THE PROBLEM:
Begin your copy at the line with "How do I perform: Select" in the records below and end it at the line with "Given: Follow the Zendesk link in footer", restating each line word for word; omit the pictures.

DATA FOR ANALYSIS:
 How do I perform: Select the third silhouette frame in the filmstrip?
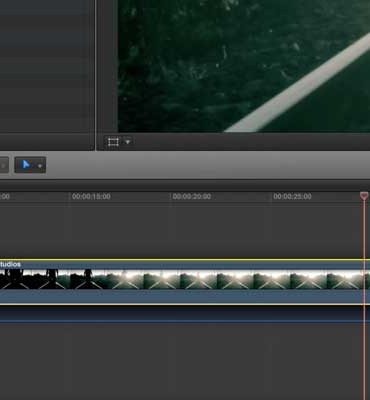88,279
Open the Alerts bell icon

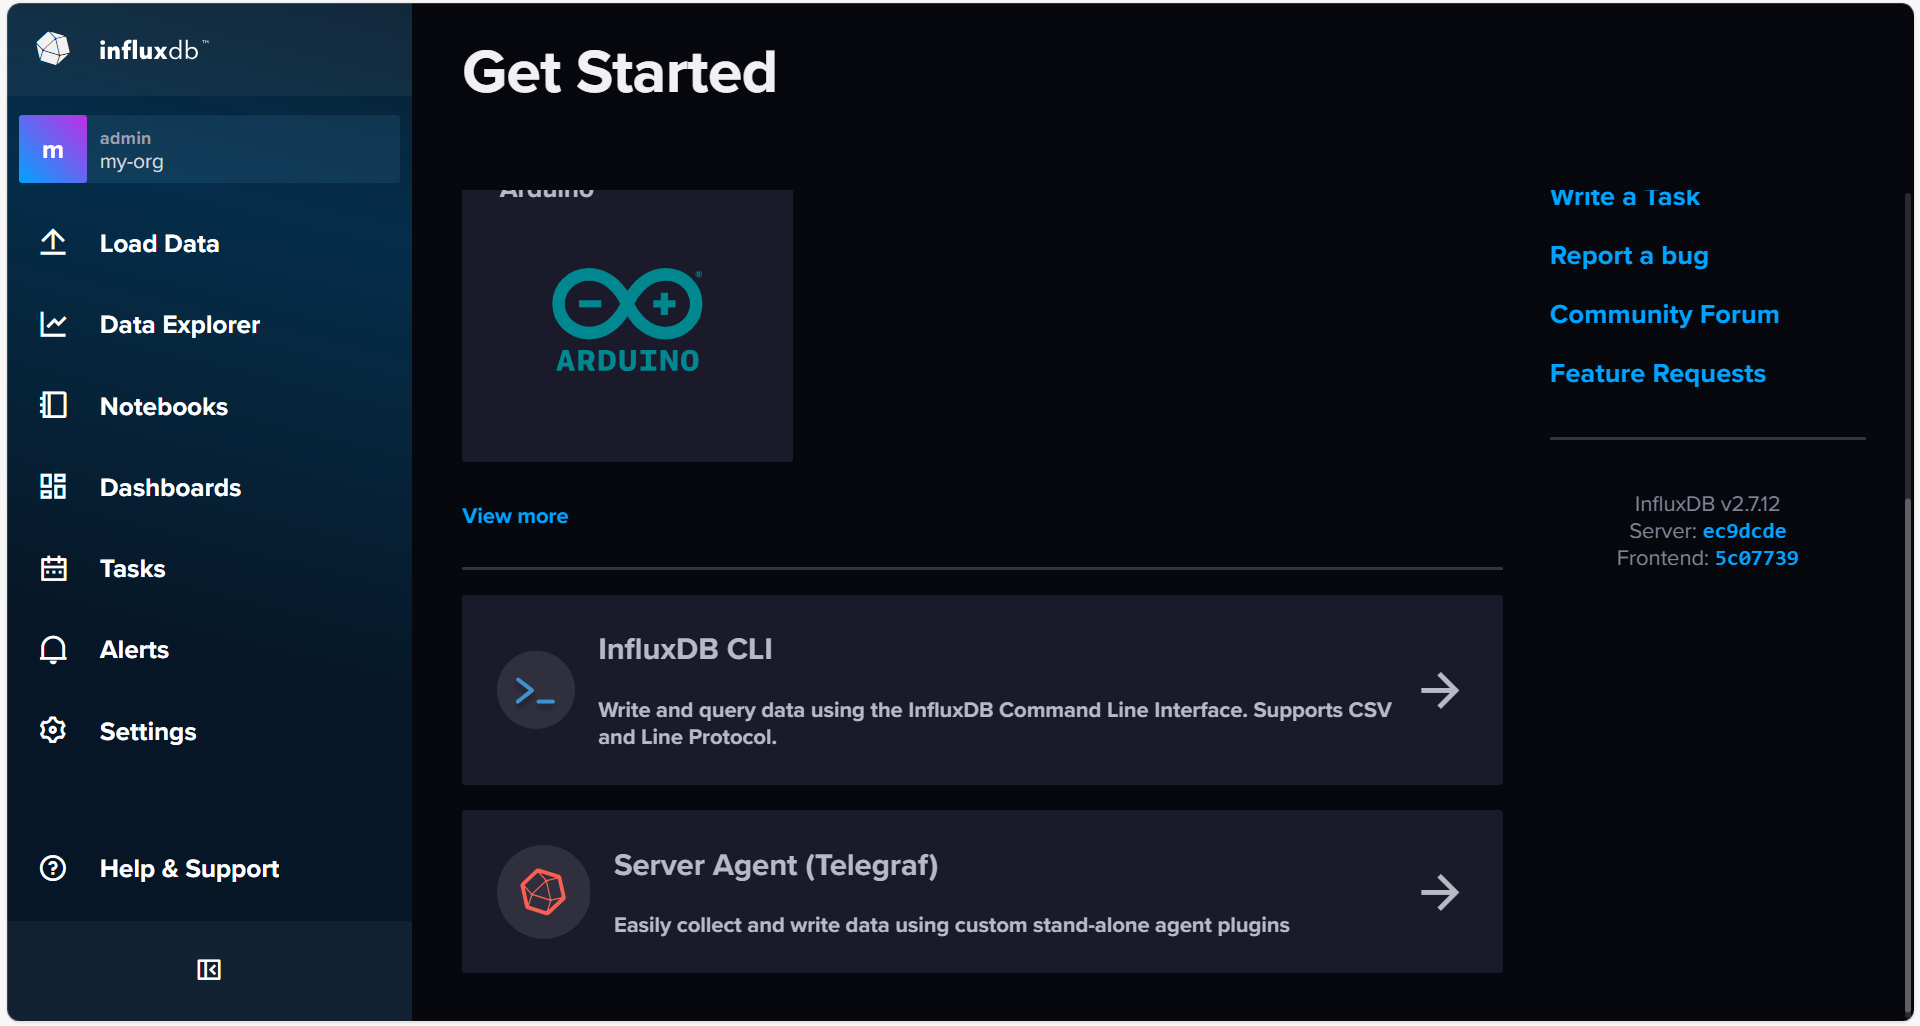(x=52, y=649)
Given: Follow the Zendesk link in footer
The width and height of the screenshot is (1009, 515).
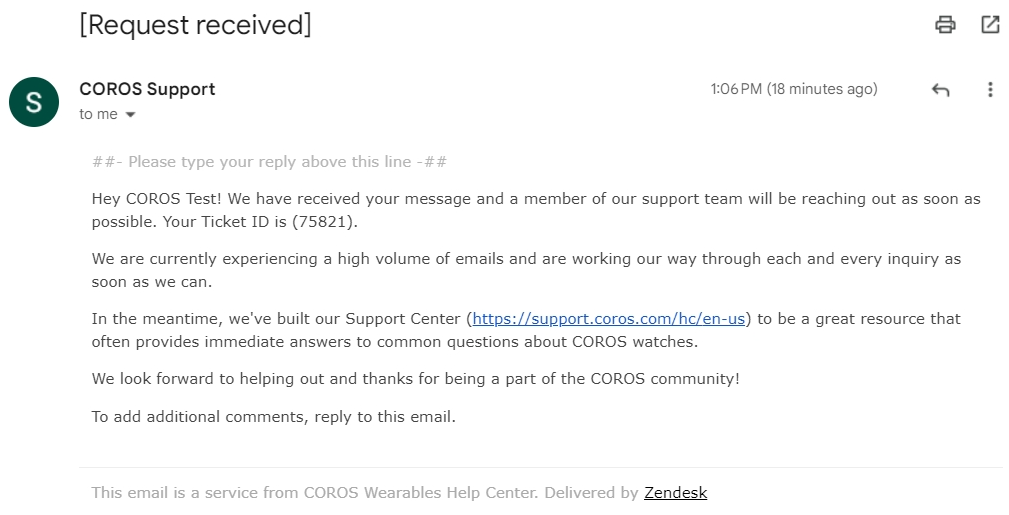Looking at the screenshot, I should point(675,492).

...

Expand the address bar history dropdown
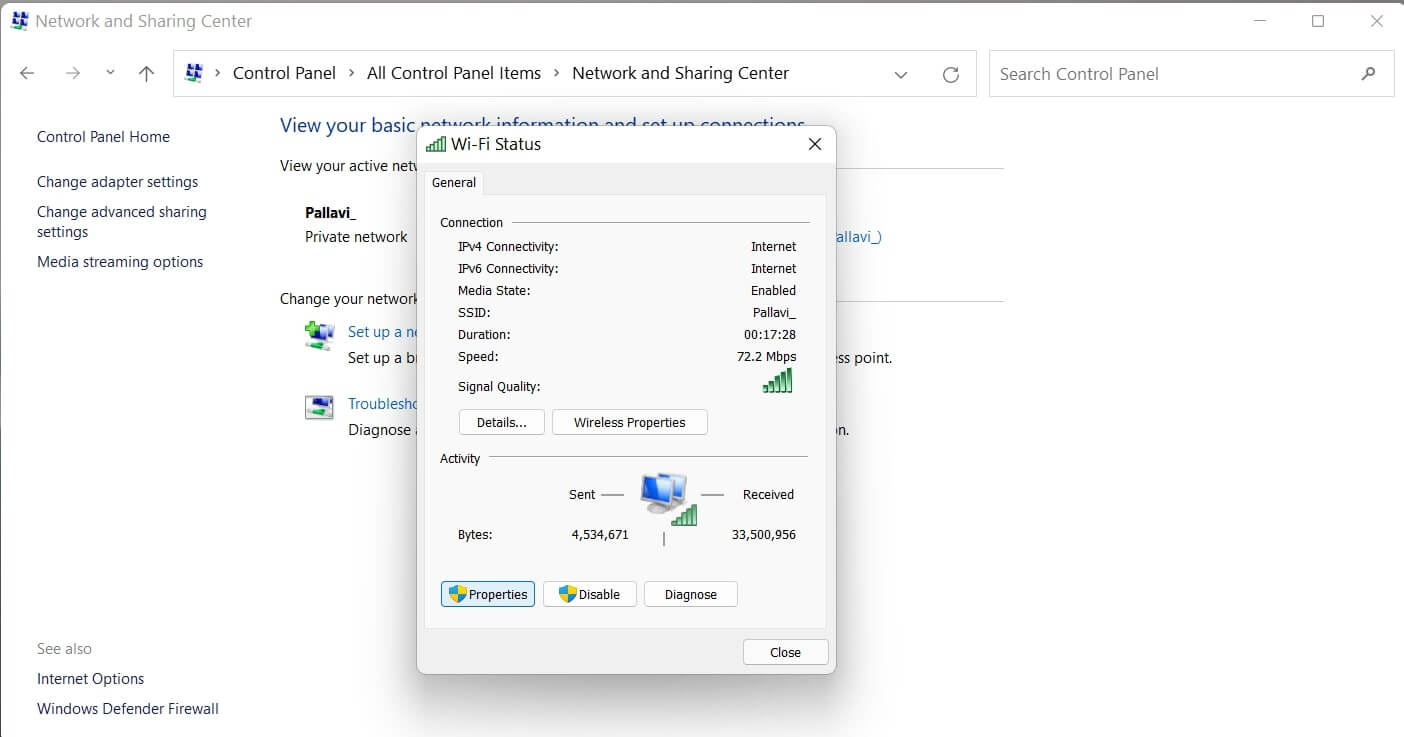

EXERCISE ANSWER:
 How do I perform: Select the third silhouette frame in the filmstrip?
88,279
Open the Alerts bell icon

(x=52, y=649)
Given: Follow the Zendesk link in footer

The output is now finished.